▶ Assignment
Continue the passage on climate change and the Hadzabe people of northern Tanzania from its last sentence. The material that follows the passage is not part of it.

According to these statistics floods and drought account for more than 71% of the total disasters recorded. This proves that the impacts of climate change are affecting the drier part of Northern Tanzania, where the Hadzabe live more than any other parts of the Country. The Hadzabe live in Yaedachini Valley on the floors of the Eastern Rift Valley Escarpments located in the Babati, Hanang, Haydom, and Mbulu districts corridor of the Manyara region which have become more susceptible to drought and flash floods.
The recent examples of enhanced climate-induced emergencies were the flash floods and mudslides that affected the Babati and Mbulu districts in 2023 killing hundreds and leaving thousands homeless [4]. During these last flash storms and floods, it is estimated that at least 60% of the Hadzabe dwelling places in the Yaeda Valley were affected and many were left without food and shelter.
The consequences to their livelihoods were more severe as they were directly more reliant on the natural environment than any of their neighboring social groupings. Yet very little national and global coverage and attention was provided.
Tanzania’s Prime Minister’s Office confirms that the severity of climate change-related disasters such as floods has been increasing in the country. For example, the heavy rains and floods that occurred in Tanzania between 28th March and 28th April 2024 claimed around 155 lives. This was so far the highest number of flood-related deaths ever recorded in the country [5].
The damages were more severe in drought-prone regions such as the Manyara region. If not addressed, therefore, the Hadzabes and other indigenous groups in these disaster-prone areas could be wiped out.
Climate Injustice Implications for the Hadzabe
Climate change has significant human rights and justice implications for indigenous groups. The indigenous Hadzabe people are facing numerous injustices and violations of their socio-economic and cultural rights due to climate change. Their socio-economic rights are not guaranteed, and their indigenous lands are not protected, putting them at risk of extinction. They are also facing threats to their right to food, shelter, and ancestral lands, as they may be forced to leave their traditional lands in search of alternative livelihoods.

▶ Supplied information
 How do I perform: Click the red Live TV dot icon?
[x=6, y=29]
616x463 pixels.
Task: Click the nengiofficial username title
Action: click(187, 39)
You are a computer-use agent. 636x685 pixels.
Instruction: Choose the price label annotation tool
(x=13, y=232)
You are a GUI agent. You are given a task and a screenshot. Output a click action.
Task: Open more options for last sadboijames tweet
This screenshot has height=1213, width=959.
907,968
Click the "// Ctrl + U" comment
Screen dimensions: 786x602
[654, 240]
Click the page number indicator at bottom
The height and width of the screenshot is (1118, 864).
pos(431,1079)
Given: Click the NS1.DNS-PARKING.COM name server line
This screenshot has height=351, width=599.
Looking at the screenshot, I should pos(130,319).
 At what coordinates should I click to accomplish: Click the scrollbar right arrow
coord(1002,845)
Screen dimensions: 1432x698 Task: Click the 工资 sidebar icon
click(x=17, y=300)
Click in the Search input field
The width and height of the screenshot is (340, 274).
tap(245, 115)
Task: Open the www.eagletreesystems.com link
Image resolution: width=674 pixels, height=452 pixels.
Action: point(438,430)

▶ Result below
Climate-induced migration and cultural injustices
The Hadzabe's culture is being adulterated by new communities such as the cattle-keeping and farming Datoga tribes who are moving into Hadzabe lands in search of pasture and new settlement. The number of newcomers are increasing while their Hadzabe numbers are dwindling, making them increasingly a minority and vulnerable [6]. Their location in hard-to-reach areas and lack of access to education and formal skills have increased their economic marginalization as an indigenous group and limited their opportunities for employment and a better future.
Recommendations
1. Formal recognition of Hadzabe as an indigenous group for protection by both national and international mechanisms against climate change and extinction.
Despite voting in favor of the UN Declaration of the Rights of Indigenous Peoples, Tanzania does not recognize the existence of any Indigenous peoples in the country and there is no specific national policy or legislation on Indigenous peoples per se.
2. Establishment of dedicated funding towards climate change mitigation and adaptation to the Hadzabe.
The Tanzanian Government and parliament must allocate a special vote in its national budget to cater for climate change mitigation, adaptation, and protection of Indigenous communities at the frontline of climate change.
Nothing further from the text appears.